There is no application API behind it. Core actions publish signed Nostr events; every screen is a projection derived from relay subscriptions. The frontend's "backend" is whichever relays you point it at.
Architecture
The interesting engineering is in the event vocabulary. Arcana leans on standard NIPs wherever the semantics fit — NIP-23 long-form for text artifacts, NIP-94 file metadata with Blossom for binaries, NIP-22 comments for review threads, NIP-32 labels for stage transitions — and NIP-90 Data Vending Machines for agent tasks, because Arcana agents are DVMs: artifact in, transformed artifact out, job feedback along the way.
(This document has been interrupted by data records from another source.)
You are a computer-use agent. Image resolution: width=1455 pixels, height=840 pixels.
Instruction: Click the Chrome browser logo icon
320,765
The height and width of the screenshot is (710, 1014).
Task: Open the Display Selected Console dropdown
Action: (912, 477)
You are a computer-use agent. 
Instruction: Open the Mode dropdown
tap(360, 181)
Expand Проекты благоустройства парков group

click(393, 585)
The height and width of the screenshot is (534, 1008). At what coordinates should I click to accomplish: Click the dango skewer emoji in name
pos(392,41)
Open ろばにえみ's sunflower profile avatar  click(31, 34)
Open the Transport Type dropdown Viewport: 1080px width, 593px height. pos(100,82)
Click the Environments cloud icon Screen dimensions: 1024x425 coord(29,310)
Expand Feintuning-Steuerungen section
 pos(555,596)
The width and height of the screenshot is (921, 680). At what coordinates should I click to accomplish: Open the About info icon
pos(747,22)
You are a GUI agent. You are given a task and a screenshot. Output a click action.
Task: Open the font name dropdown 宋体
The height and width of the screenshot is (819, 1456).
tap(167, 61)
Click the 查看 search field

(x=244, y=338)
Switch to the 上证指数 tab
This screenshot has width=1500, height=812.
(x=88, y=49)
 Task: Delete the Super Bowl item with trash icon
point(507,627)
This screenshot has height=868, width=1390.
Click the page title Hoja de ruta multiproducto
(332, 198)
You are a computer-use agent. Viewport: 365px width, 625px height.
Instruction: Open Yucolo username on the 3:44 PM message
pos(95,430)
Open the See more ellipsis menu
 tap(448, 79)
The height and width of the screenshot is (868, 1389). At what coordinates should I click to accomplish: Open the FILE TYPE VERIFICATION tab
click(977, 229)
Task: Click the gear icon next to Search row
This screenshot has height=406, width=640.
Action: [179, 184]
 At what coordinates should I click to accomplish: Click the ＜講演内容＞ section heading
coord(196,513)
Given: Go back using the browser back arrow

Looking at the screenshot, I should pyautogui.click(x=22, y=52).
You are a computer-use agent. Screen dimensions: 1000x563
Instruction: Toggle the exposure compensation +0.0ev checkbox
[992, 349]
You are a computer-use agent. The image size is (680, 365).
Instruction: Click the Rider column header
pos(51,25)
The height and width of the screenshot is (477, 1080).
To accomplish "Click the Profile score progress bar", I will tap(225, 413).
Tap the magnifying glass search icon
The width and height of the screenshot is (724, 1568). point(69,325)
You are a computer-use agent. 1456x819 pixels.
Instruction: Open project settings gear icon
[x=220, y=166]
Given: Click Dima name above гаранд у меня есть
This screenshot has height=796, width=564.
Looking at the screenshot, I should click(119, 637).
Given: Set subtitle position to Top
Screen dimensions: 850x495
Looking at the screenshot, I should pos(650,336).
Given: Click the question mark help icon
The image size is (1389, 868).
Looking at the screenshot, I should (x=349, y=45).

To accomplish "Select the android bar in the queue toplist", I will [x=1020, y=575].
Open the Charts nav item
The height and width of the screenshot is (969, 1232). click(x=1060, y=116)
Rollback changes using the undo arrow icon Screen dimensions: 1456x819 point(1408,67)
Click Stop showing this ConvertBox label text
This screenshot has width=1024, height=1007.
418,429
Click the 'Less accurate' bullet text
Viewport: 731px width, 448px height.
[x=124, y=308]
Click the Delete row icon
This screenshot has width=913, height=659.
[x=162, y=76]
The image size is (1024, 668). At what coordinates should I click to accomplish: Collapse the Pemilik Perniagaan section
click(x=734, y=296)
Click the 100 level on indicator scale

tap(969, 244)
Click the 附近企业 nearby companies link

Custom kinds exist only where no standard fits, and legacy kinds survive as subscribe-only aliases through migrations.
State flows one way: sign, publish, project. Reducers are deterministic and idempotent, persisted in IndexedDB, rebuilt by replay. If the projection is wrong, the fix is in the reducer, never in the data.
Lessons learned
Interoperability is a discipline, not a default. The kind registry went through a real migration — three of the original custom kinds collided with registered NIPs and had to be renumbered — and the lesson stuck: check the registry first, use the standard kind when the semantics genuinely align, and keep the old kinds readable while clients catch up.
Projection-derived UI has a quality I did not expect: the entire application state can be reconstructed by anyone with the relay set and the reducers. Debugging becomes archaeology instead of forensics.
Future work
Richer workflow templates, and closing the loop with Cartographer and Chartroom so generated documentation flows into the same review surfaces as human writing.